Accès authentifié au cloud dans le monde réel

C’est parce que les attaquants ont techniquement besoin d'un accès authentifié à VMware Cloud Director pour l'exploiter que cette faille n'a pas été jugée critique. Cependant, selon Tomas Zatko, cette authentification n'est pas difficile à obtenir en pratique puisque la plupart des fournisseurs de cloud offrent des comptes d'essai aux clients potentiels, ce qui implique un accès à l'interface de Cloud Director. Dans la plupart des cas, ces comptes ne sont pas non plus soumis à une véritable vérification d'identité, de sorte que les attaquants peuvent y accéder facilement sans fournir leur véritable identité. Cette faille met en évidence un problème plus large, qui est celui de l'évaluation des risques basée uniquement sur les scores de vulnérabilité : les scores de gravité ne reflètent pas ou ne prennent pas toujours en compte la situation réelle des systèmes vulnérables. Certains choix de configuration ou de déploiement peuvent rendre une vulnérabilité beaucoup plus facile ou plus difficile à exploiter, ce que ne prend pas en compte l'avis ou le score CVSS.

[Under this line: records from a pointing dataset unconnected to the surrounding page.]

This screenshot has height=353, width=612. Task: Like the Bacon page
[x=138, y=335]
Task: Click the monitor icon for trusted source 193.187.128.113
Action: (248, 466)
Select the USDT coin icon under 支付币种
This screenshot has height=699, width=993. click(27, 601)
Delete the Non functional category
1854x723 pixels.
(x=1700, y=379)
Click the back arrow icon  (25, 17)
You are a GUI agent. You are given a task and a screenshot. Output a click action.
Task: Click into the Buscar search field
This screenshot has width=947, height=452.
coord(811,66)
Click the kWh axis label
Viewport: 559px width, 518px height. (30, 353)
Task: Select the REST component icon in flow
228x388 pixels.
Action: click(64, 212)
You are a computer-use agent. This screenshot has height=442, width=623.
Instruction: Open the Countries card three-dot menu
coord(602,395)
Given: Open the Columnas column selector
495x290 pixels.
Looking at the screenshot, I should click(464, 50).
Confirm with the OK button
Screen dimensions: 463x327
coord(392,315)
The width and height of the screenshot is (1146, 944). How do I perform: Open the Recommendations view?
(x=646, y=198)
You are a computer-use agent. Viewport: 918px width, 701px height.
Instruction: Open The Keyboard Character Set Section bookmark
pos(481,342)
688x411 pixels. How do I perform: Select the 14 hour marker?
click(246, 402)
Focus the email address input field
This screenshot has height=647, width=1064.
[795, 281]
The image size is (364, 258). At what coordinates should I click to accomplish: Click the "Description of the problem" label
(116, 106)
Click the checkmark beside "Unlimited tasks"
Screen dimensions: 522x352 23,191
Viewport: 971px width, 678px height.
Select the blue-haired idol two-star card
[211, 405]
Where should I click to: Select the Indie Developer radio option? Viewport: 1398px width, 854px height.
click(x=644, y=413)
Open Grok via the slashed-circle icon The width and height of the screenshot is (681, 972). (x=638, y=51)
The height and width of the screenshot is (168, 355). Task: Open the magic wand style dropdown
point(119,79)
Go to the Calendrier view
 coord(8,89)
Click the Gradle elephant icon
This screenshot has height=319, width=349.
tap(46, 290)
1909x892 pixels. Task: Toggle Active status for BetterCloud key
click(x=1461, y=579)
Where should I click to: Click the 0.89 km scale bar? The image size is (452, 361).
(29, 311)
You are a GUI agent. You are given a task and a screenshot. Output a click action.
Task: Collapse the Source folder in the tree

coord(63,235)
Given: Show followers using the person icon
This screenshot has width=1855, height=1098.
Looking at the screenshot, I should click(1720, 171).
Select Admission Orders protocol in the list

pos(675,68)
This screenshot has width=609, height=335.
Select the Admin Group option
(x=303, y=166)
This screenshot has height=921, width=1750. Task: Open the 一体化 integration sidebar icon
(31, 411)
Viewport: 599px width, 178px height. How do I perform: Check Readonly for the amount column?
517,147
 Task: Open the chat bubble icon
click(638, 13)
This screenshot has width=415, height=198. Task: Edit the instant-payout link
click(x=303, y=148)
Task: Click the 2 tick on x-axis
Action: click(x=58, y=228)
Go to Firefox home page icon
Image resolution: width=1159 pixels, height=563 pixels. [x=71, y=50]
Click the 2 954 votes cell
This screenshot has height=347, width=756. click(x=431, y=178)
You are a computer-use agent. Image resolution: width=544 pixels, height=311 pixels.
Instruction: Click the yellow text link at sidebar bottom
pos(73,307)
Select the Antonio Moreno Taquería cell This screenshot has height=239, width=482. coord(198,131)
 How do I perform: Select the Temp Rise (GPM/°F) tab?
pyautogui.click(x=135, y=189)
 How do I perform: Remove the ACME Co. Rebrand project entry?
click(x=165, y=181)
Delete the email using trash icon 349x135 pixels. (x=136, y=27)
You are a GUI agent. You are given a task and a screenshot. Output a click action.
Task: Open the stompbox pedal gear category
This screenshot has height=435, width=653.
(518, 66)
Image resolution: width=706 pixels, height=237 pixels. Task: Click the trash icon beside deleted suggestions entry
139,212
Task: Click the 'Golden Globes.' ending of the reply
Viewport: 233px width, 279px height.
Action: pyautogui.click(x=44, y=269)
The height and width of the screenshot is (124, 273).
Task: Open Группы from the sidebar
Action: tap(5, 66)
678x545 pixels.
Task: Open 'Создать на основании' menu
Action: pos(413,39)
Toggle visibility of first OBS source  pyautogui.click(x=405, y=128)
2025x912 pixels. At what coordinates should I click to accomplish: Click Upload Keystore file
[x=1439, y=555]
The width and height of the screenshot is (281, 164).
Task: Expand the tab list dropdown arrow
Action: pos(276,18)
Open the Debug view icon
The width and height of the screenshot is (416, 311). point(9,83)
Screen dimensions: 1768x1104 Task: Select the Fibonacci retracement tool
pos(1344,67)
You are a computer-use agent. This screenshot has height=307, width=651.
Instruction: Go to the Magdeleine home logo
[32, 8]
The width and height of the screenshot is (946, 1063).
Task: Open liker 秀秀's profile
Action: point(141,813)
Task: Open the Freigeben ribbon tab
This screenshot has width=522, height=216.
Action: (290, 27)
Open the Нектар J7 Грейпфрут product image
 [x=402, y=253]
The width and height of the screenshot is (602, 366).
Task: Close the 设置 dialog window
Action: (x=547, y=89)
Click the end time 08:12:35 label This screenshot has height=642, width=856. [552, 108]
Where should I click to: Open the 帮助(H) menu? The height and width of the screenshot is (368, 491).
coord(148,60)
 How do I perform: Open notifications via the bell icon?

M. Zatko s'inquiète du fait que, sur la base de l’avis, les utilisateurs de VMware Cloud Director n'ont pas pris le problème trop au sérieux. Plus de deux semaines après la disponibilité des correctifs, lors du test d’une autre entreprise du Fortune 500 utilisant le produit, Citadelo a constaté que celui-ci était toujours vulnérable. VMware conseille aux utilisateurs de passer aux versions 10.0.0.2, 9.7.0.5, 9.5.0.6 ou 9.1.0.4 du produit. La version 10.1.0 n'est pas concernée. Le fournisseur a également publié des solutions de contournement manuelles utilisables pour les déploiements qui ne peuvent pas être mis à jour immédiatement.